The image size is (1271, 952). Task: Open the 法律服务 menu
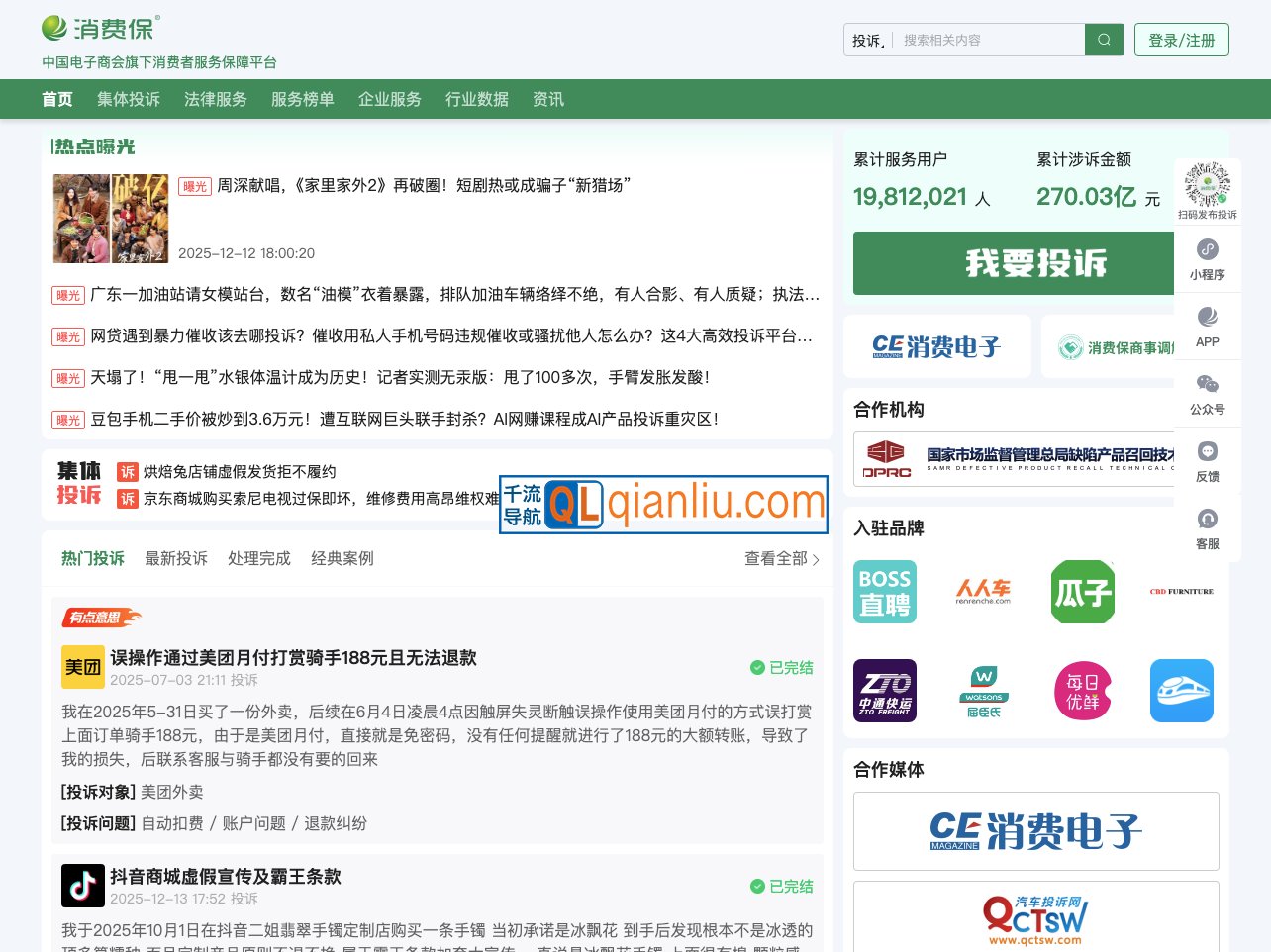tap(216, 99)
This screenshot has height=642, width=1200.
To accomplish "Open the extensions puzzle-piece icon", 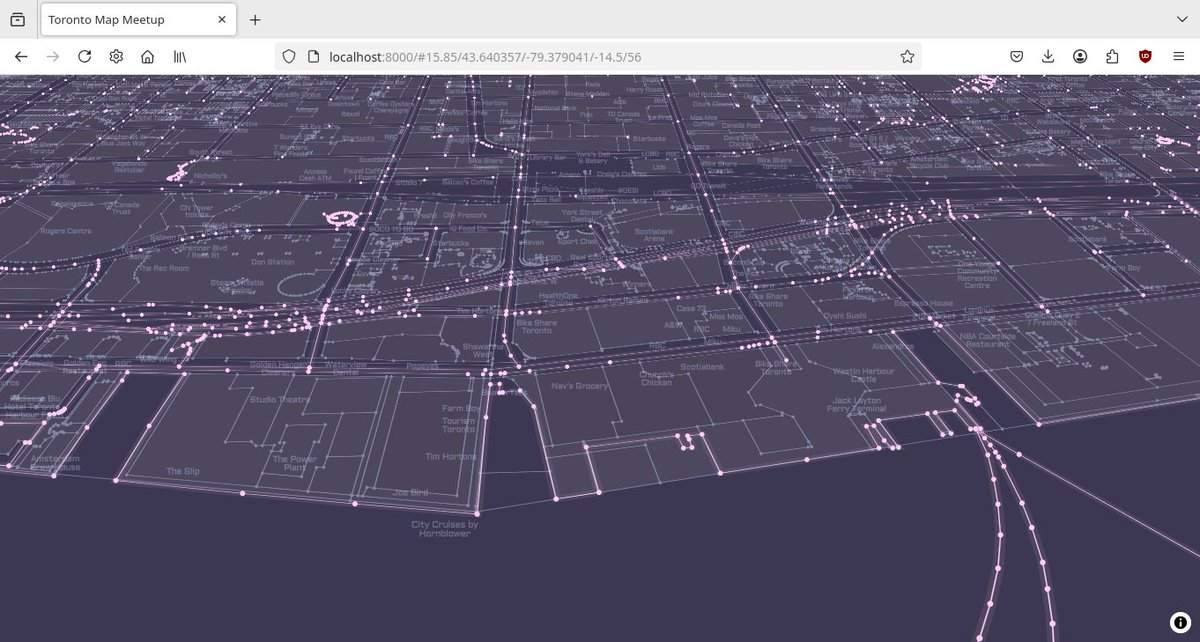I will 1112,56.
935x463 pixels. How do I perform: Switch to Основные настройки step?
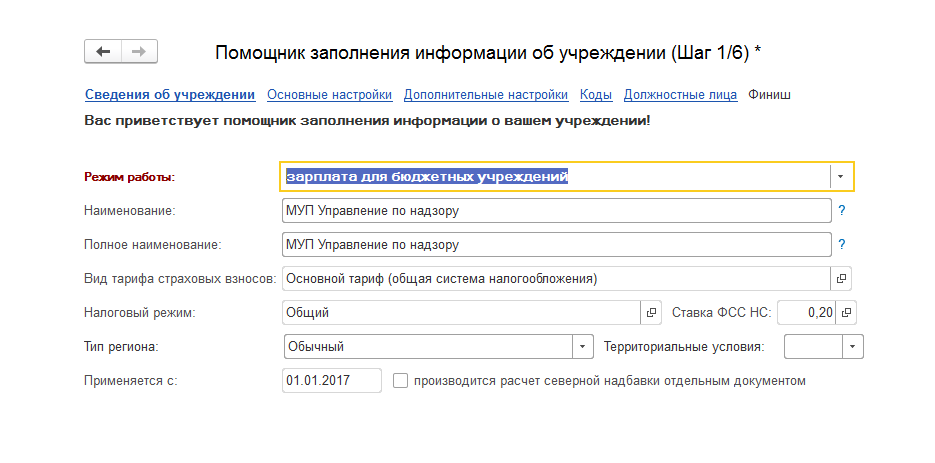pos(329,95)
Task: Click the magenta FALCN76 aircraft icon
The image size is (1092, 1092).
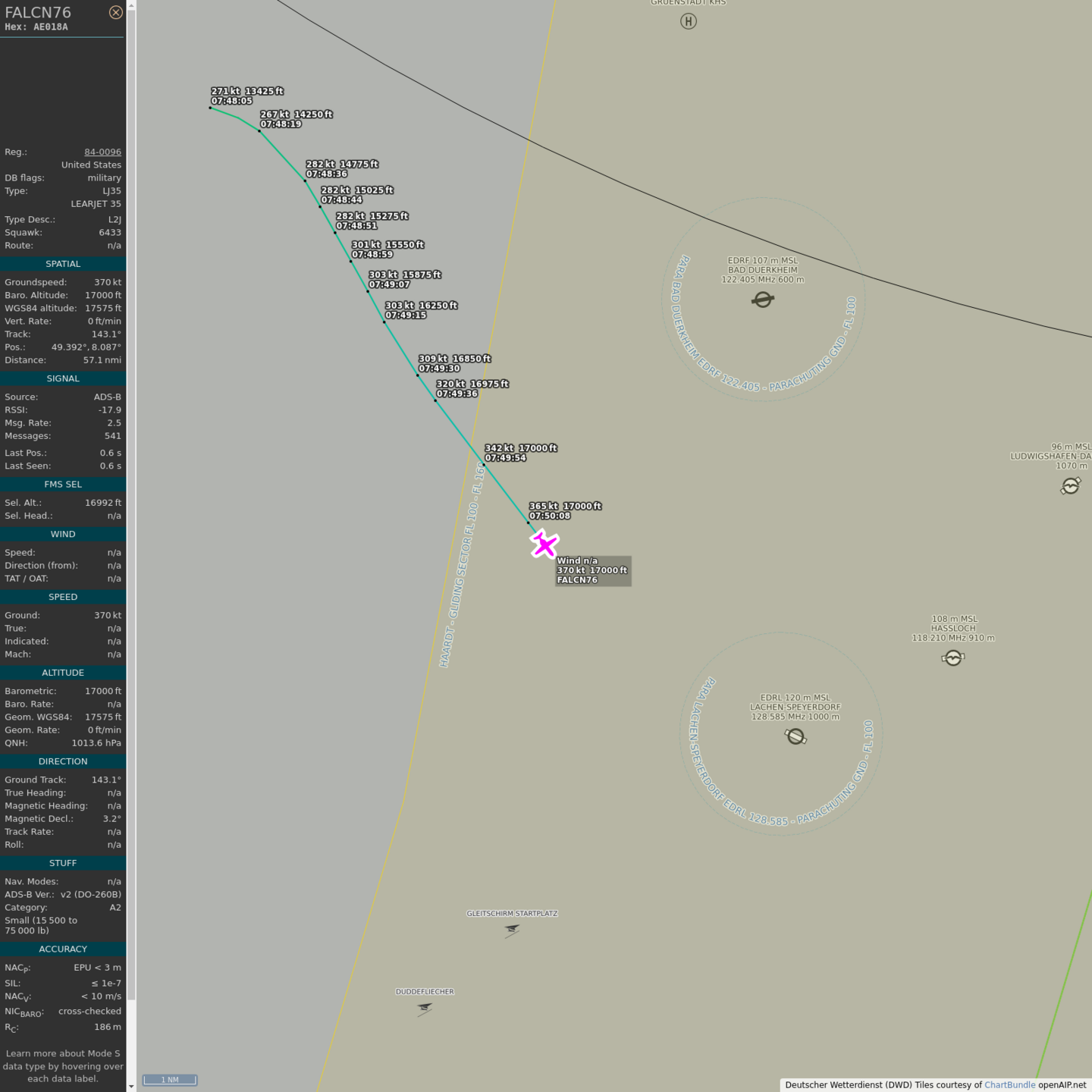Action: point(544,544)
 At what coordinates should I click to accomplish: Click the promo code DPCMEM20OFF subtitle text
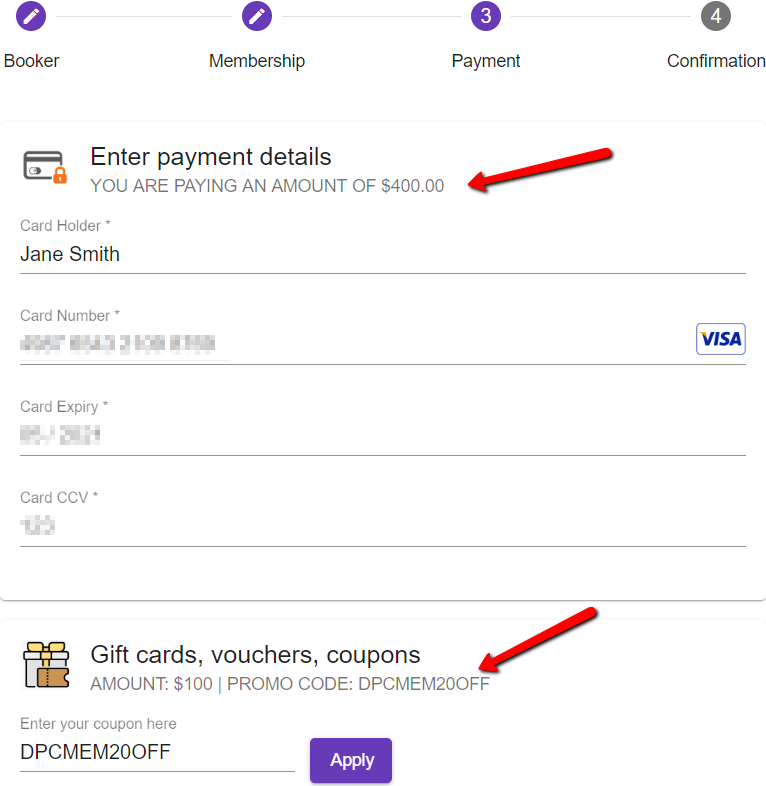pyautogui.click(x=358, y=684)
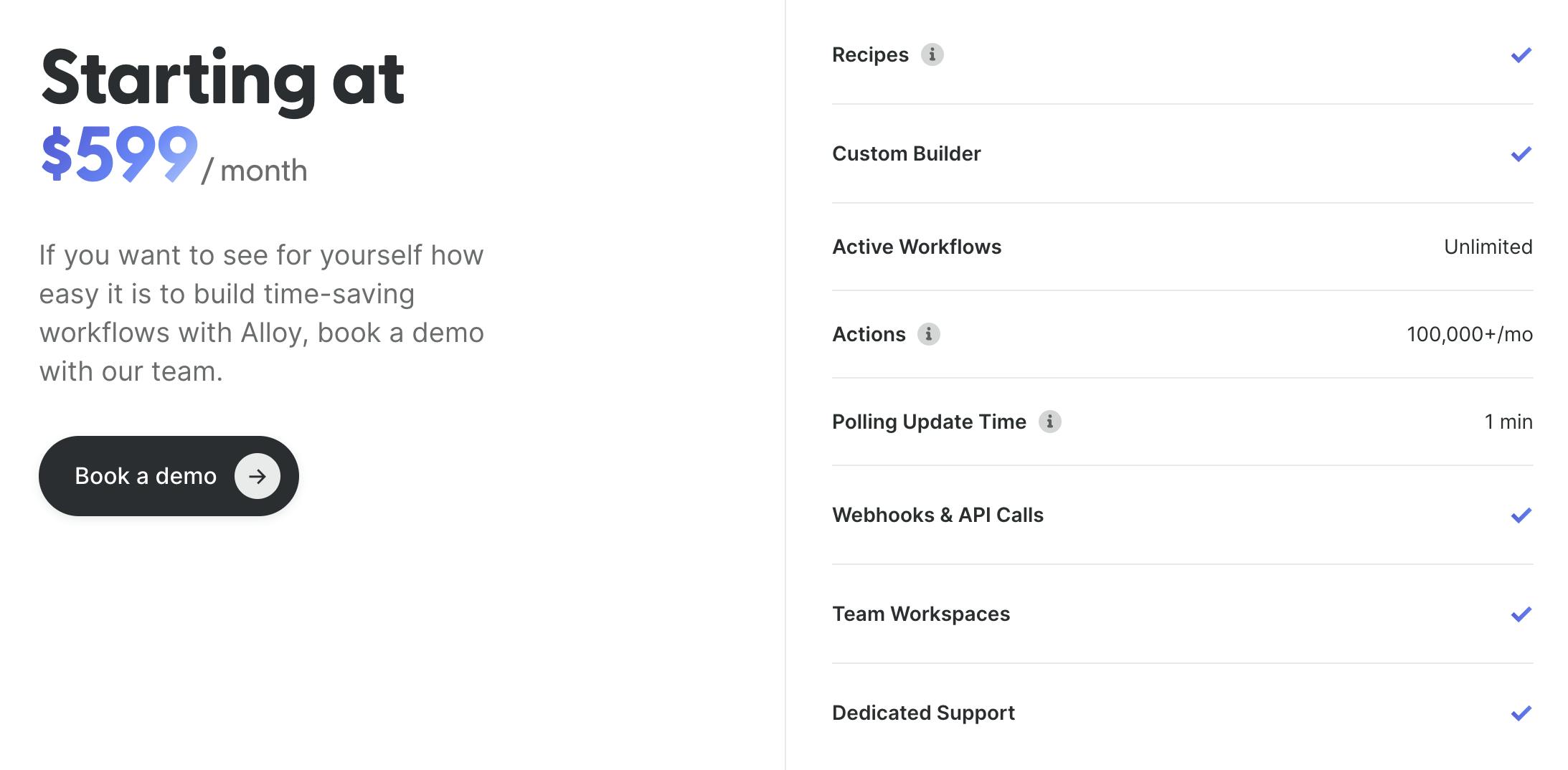Click the Custom Builder checkmark
1568x770 pixels.
point(1521,154)
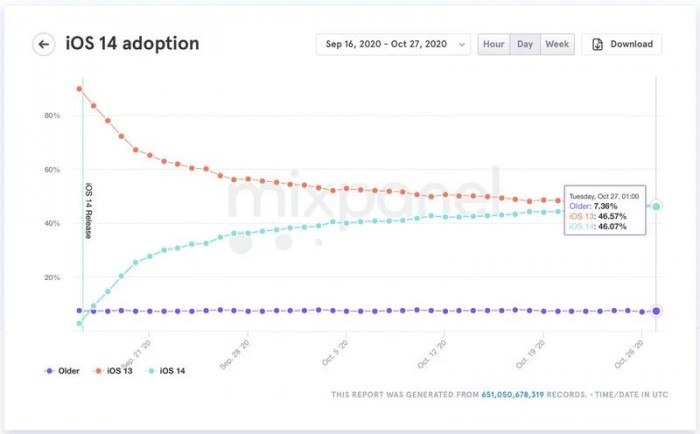Expand the date range chevron arrow

[x=462, y=45]
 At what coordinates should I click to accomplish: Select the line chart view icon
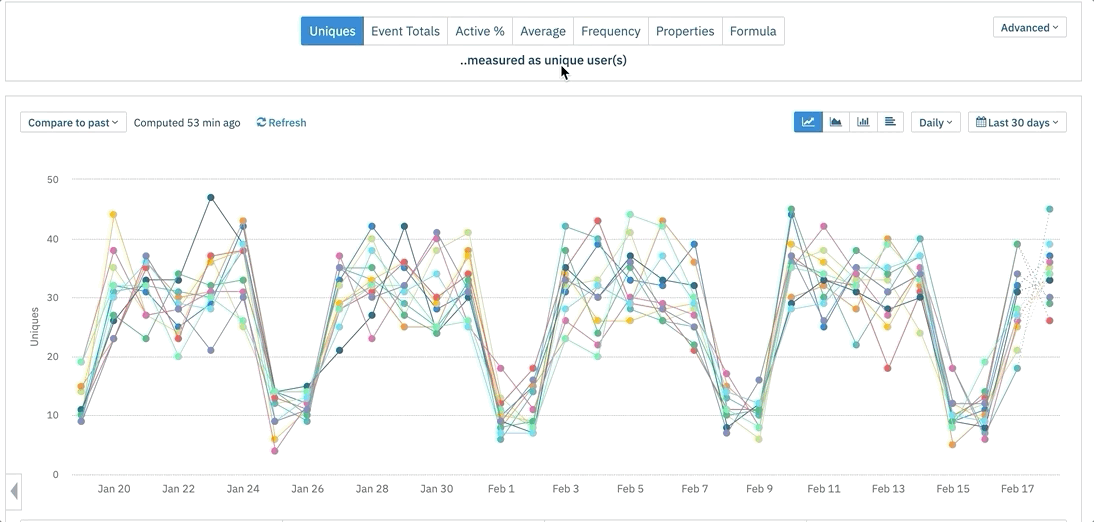[x=808, y=122]
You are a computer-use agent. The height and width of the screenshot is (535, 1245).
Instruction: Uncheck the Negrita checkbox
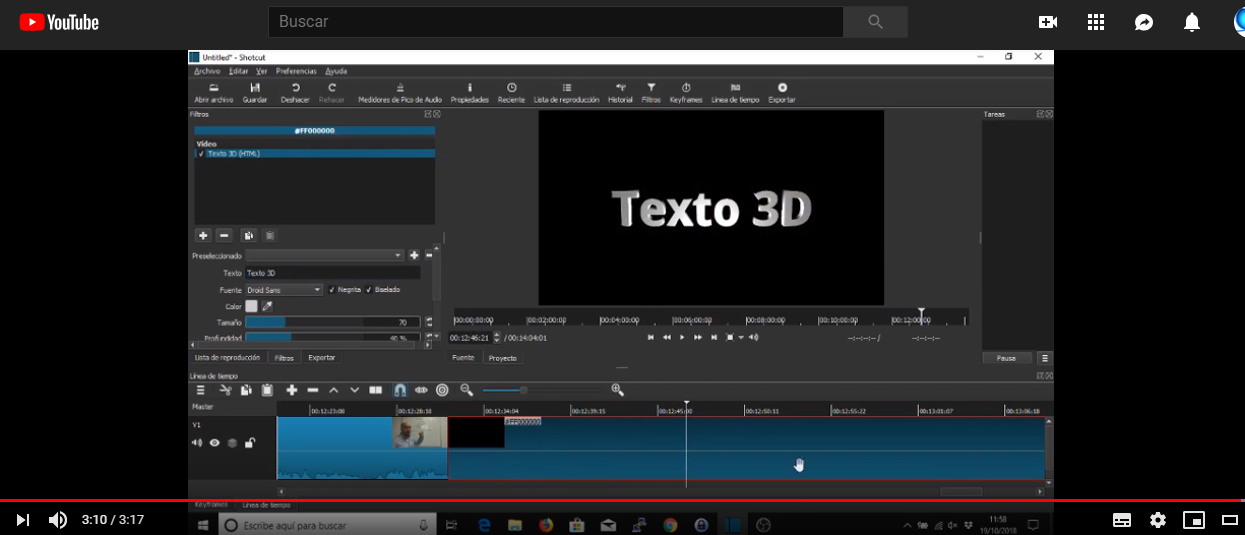pyautogui.click(x=332, y=290)
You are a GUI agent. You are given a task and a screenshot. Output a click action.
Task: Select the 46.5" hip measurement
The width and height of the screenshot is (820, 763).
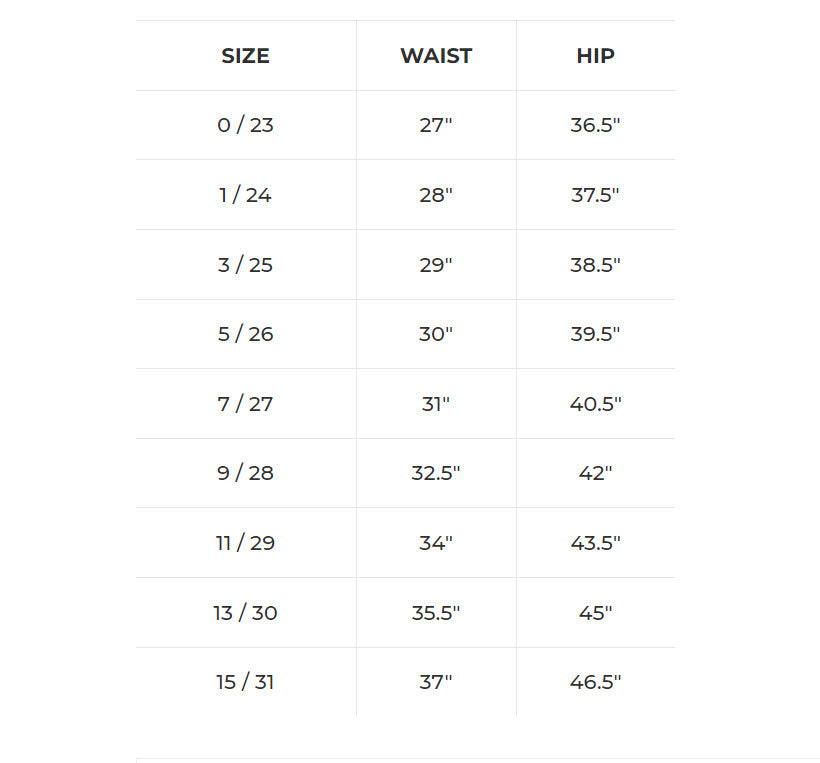(x=595, y=682)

###

- _WHAT NEEDS TO BE DONE_: In the listing above, find the line with "935x463 pixels. How" and the line with "You are a computer-use". Set down exactly those lines and everything between them, skipping pictures.

- _TASK ANSWER_:
935x463 pixels. How do I perform: Switch to Основные настройки step?
pos(329,95)
Task: Click the magenta FALCN76 aircraft icon
The image size is (1092, 1092).
Action: point(544,544)
 At what coordinates should I click to accomplish: Click the promo code DPCMEM20OFF subtitle text
pyautogui.click(x=358, y=684)
Click the Custom Builder checkmark
1568x770 pixels.
point(1521,154)
Expand the date range chevron arrow

[x=462, y=45]
 At what coordinates should I click to accomplish: Select the line chart view icon
[x=808, y=122]
You are a computer-use agent. The height and width of the screenshot is (535, 1245).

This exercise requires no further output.